News
Tar River gets beautification via kayak
Environmental, Sound Rivers, Tar-Pamlico Watershed, Volunteer, Volunteers, Water Quality
Posted on June 27th, 2024
Sound Rivers board member and Cummins employee Miriam Espinosa, in Sound Rivers gear, waves kayakers on.
A two-mile stretch of the Tar River in Rocky Mount has been scrubbed of trash, courtesy of the partnership between Cummins Rocky Mount Engine Plant and Sound Rivers.
On Monday, 13 Cummins employees (including Sound Rivers board members Miriam Espinosa) and three City of Rocky Mount employees met up with Pamlico-Tar Riverkeeper Katey Zimmerman, Sound Rivers Volunteer Coordinator Emily Fritz, Program Director Clay Barber and intern Tierney Reardon for a cleanup via kayak. The group launched from a boat ramp across the Tar River from Historic Tree Park and paddled down to Sunset Park, picking up trash along the way.

“Surprisingly, there wasn’t a ton of trash — at least not as much as the last time we did a cleanup there,” Katey said.

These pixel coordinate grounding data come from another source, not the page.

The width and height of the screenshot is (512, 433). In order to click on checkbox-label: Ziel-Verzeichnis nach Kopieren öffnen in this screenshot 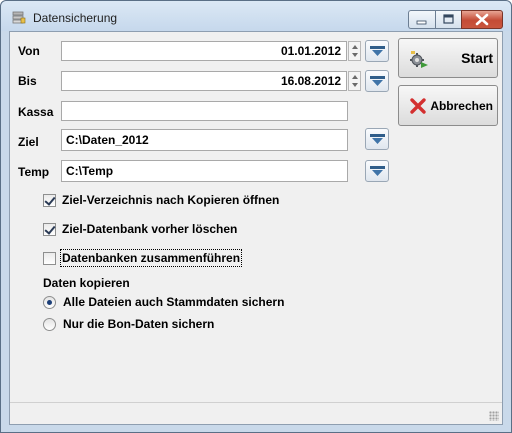, I will do `click(171, 200)`.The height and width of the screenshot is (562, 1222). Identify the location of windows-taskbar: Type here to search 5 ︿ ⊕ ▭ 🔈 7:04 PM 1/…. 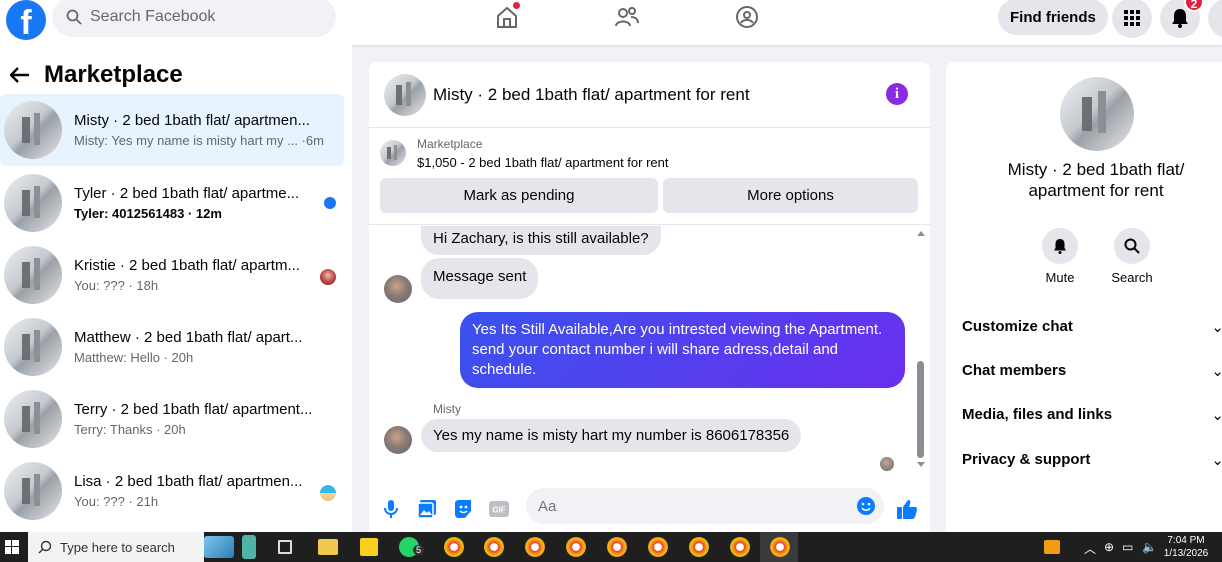
(611, 547).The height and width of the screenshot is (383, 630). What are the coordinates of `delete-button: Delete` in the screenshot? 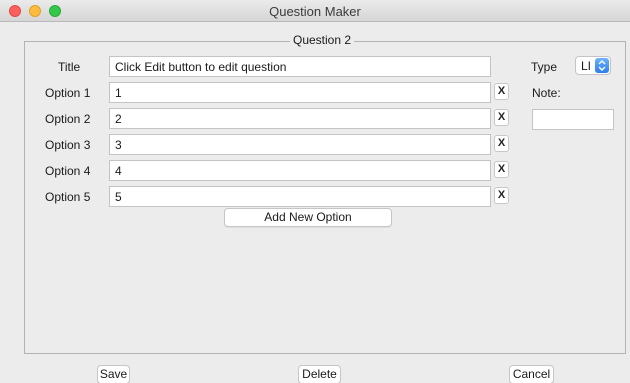 It's located at (320, 374).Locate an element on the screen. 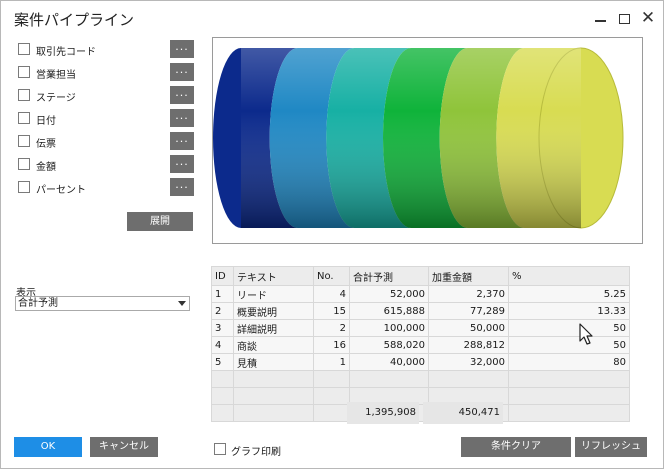 This screenshot has width=664, height=469. weighted-amount-sum: 450,471 is located at coordinates (463, 413).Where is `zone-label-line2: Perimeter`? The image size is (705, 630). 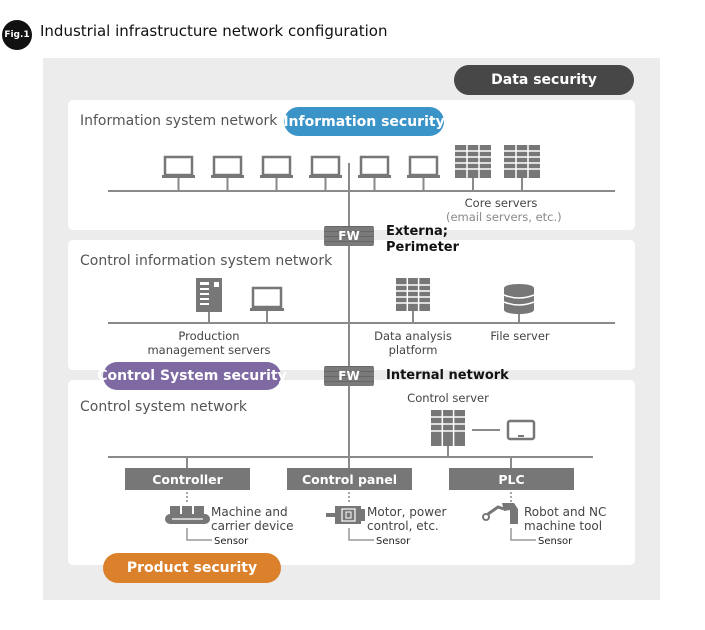
zone-label-line2: Perimeter is located at coordinates (423, 248). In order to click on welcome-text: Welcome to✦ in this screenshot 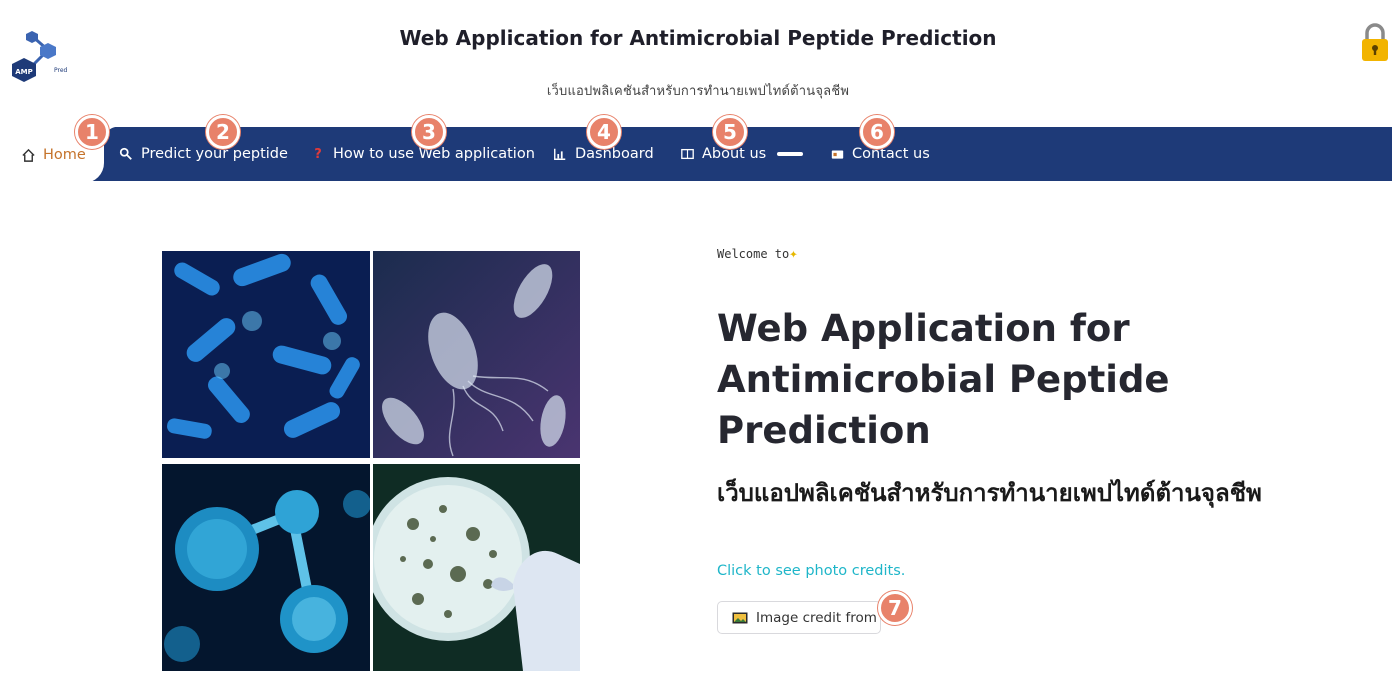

The last cleanup paddle was in October 2023 and netted a whopping 400 pounds of trash. Katey said the lack of rain, and trash carried into the river by stormwater, was likely a factor this time around. Regardless, the event was good for everyone involved.

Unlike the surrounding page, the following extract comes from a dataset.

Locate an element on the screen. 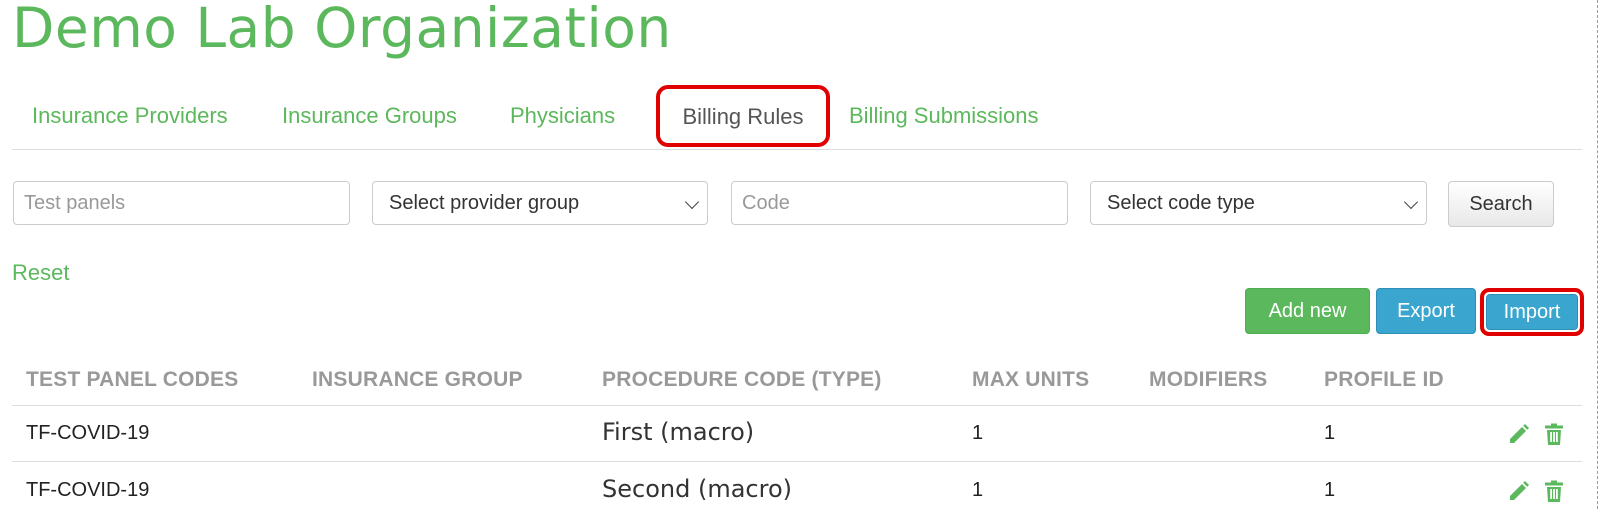  tab-billing-rules: Billing Rules is located at coordinates (743, 116).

“On these days, where we don’t get a ton of trash, I think it’s just really important to get people out on the water anyway,” Katey said. “We had some first-time paddlers and that’s always exciting to help people get out in nature while giving back to the environment, and that they’re doing it with their colleagues is a great thing. We got a diverse group of people with different levels of experience of the outdoors, and we got to see newcomers blossom nature.”

There were a few interesting finds, in addition to the standard plastic bottles and Styrofoam. An old electrical insulator for powerlines was by far the heaviest, and two suitcases in the river confounded paddlers.
“Unfortunately, there was no money in the suitcase,” Katey laughed.